▸ **TASK DIRECTIONS**:
Could you output the entries that follow exactly, omitting any pictures they contain?
_ _ _
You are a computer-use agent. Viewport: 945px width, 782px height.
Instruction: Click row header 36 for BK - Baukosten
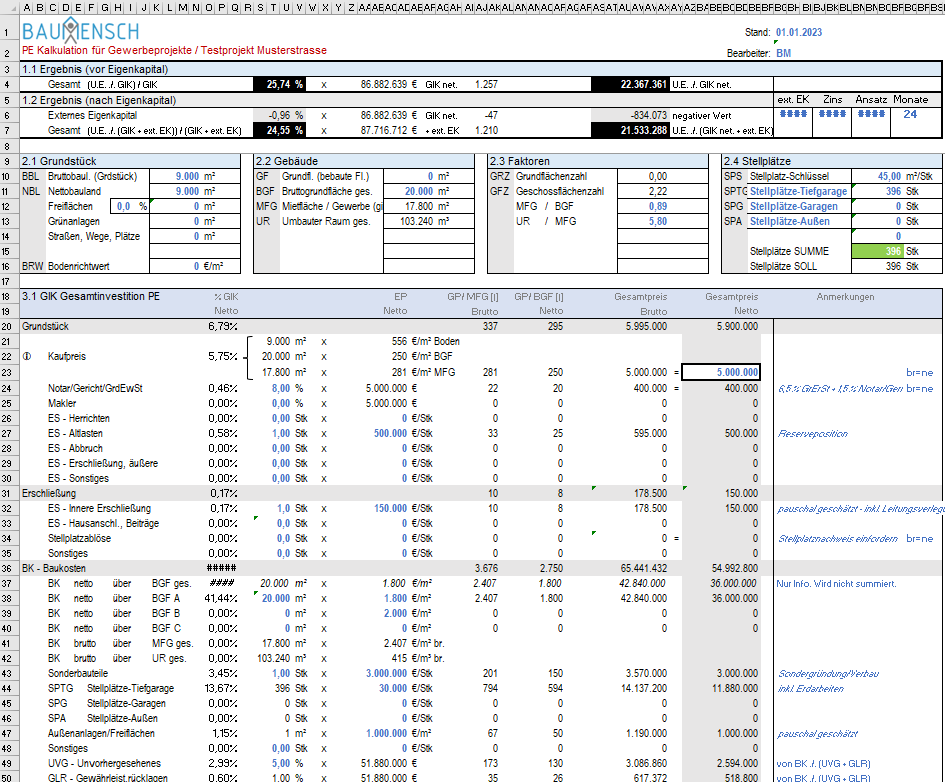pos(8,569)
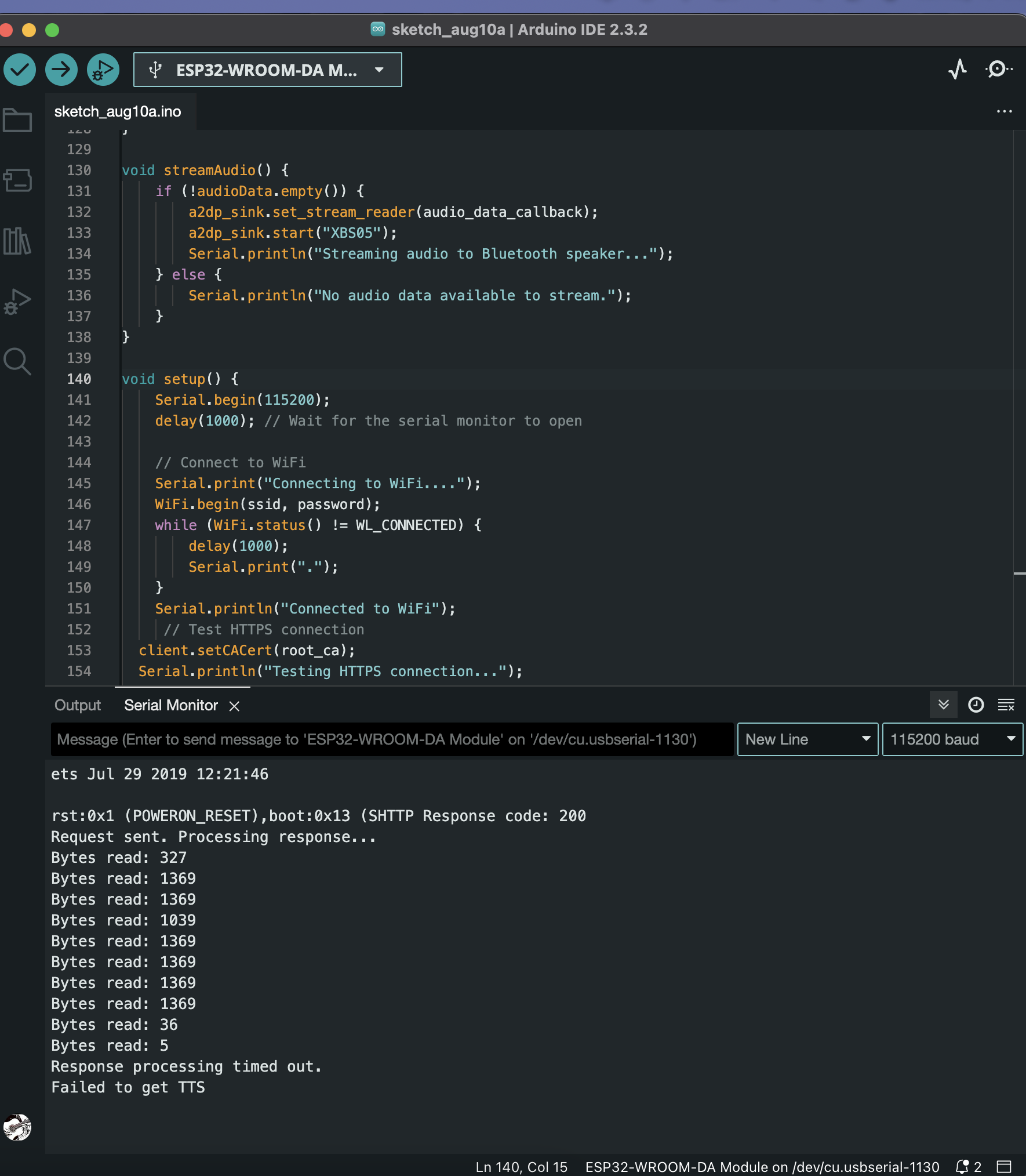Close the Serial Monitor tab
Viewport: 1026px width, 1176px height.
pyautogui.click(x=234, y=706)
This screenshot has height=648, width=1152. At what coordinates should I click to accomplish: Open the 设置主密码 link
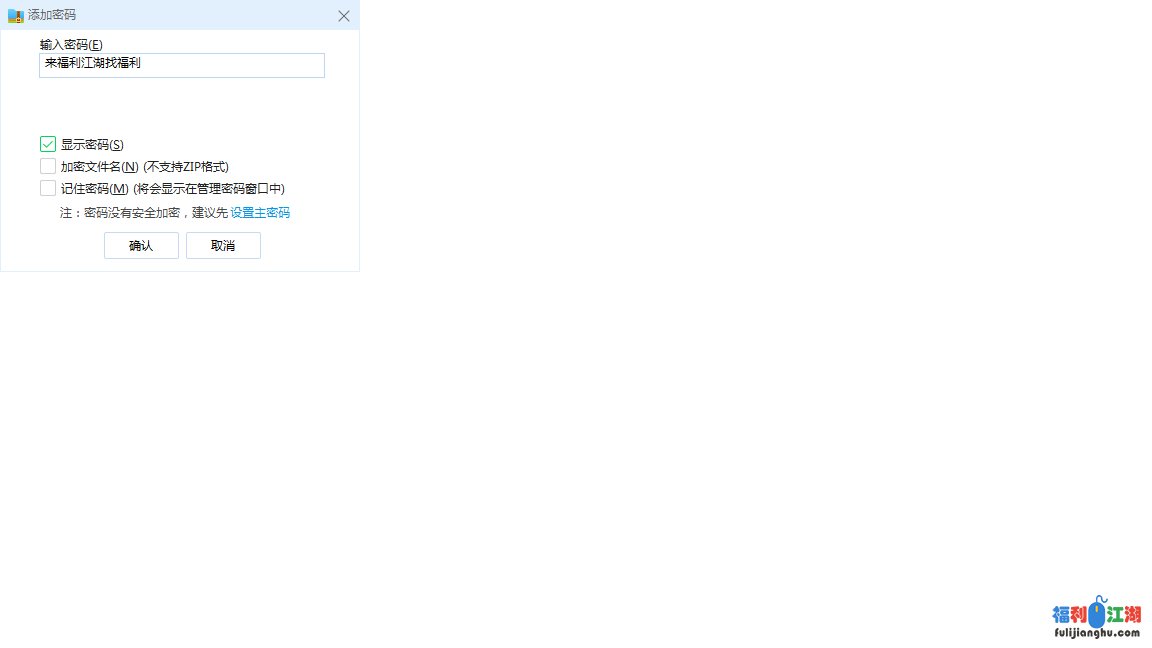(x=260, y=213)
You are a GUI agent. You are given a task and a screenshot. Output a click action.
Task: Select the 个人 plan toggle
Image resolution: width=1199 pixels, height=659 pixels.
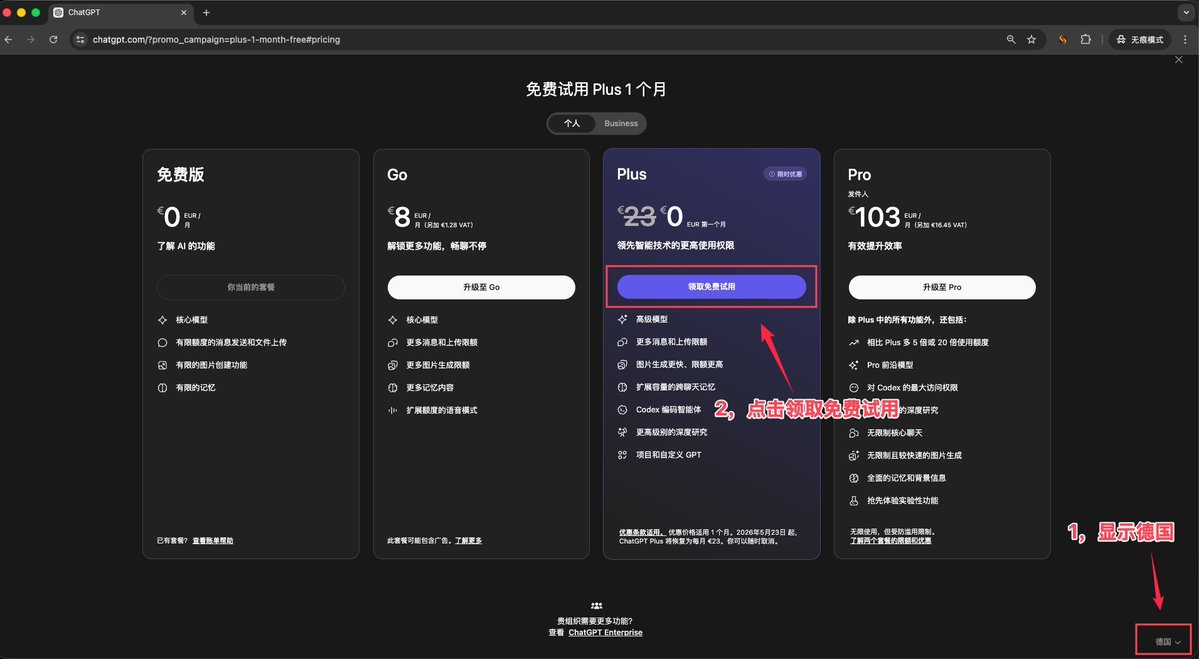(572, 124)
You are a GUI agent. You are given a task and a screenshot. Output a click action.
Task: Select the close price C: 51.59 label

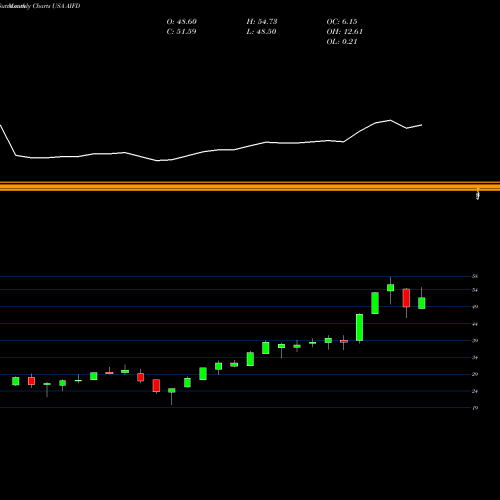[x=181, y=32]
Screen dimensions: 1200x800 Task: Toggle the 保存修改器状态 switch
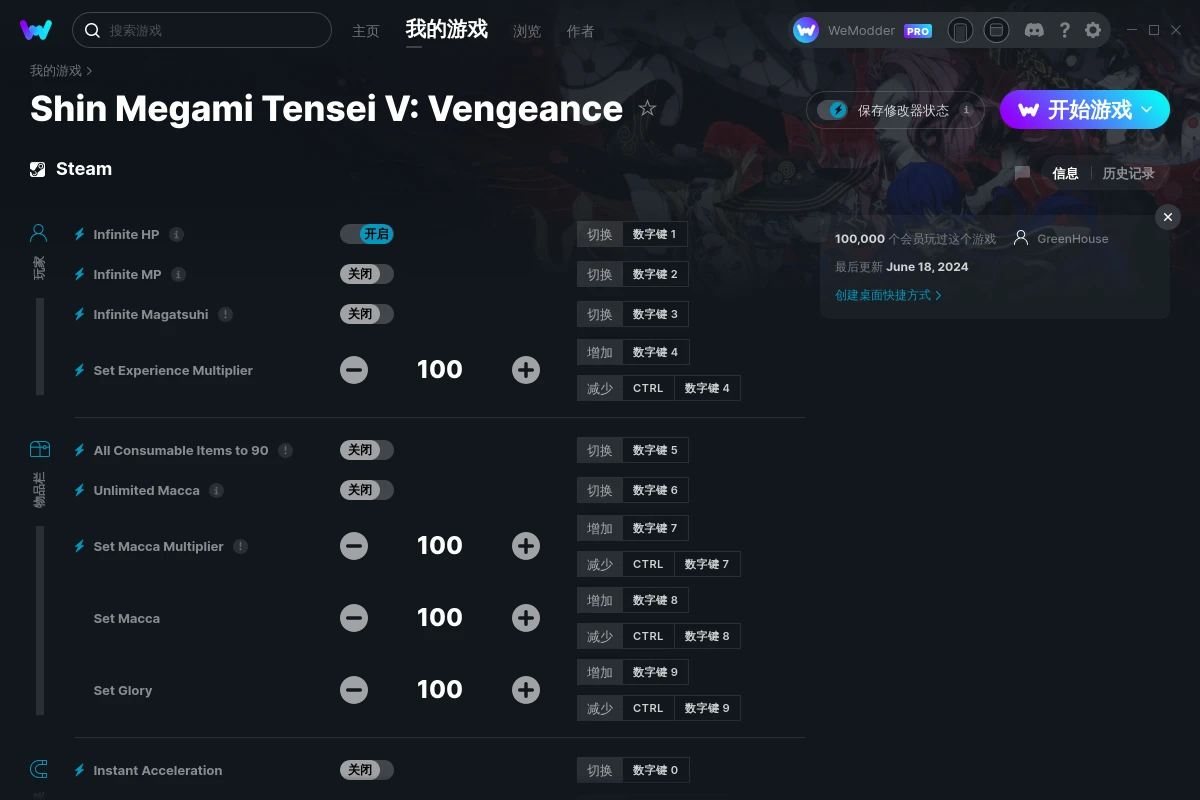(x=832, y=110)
_ _ _
▸ **ANSWER BOX**:
You are a computer-use agent. Viewport: 945px width, 782px height.
Instruction: Click row header 36 for BK - Baukosten
pos(8,569)
Close the Serial Monitor tab
Viewport: 1026px width, 1176px height.
pyautogui.click(x=234, y=706)
This screenshot has height=648, width=1152. At what coordinates should I click to accomplish: Open the 设置主密码 link
(x=260, y=213)
You are a GUI agent. You are given a task and a screenshot. Output a click action.
Task: Select the 个人 plan toggle
Image resolution: width=1199 pixels, height=659 pixels.
(572, 124)
You are a GUI agent. You are given a task and a screenshot. Output a click action.
Task: Select the close price C: 51.59 label

[x=181, y=32]
Screen dimensions: 1200x800 Task: Toggle the 保存修改器状态 switch
(x=832, y=110)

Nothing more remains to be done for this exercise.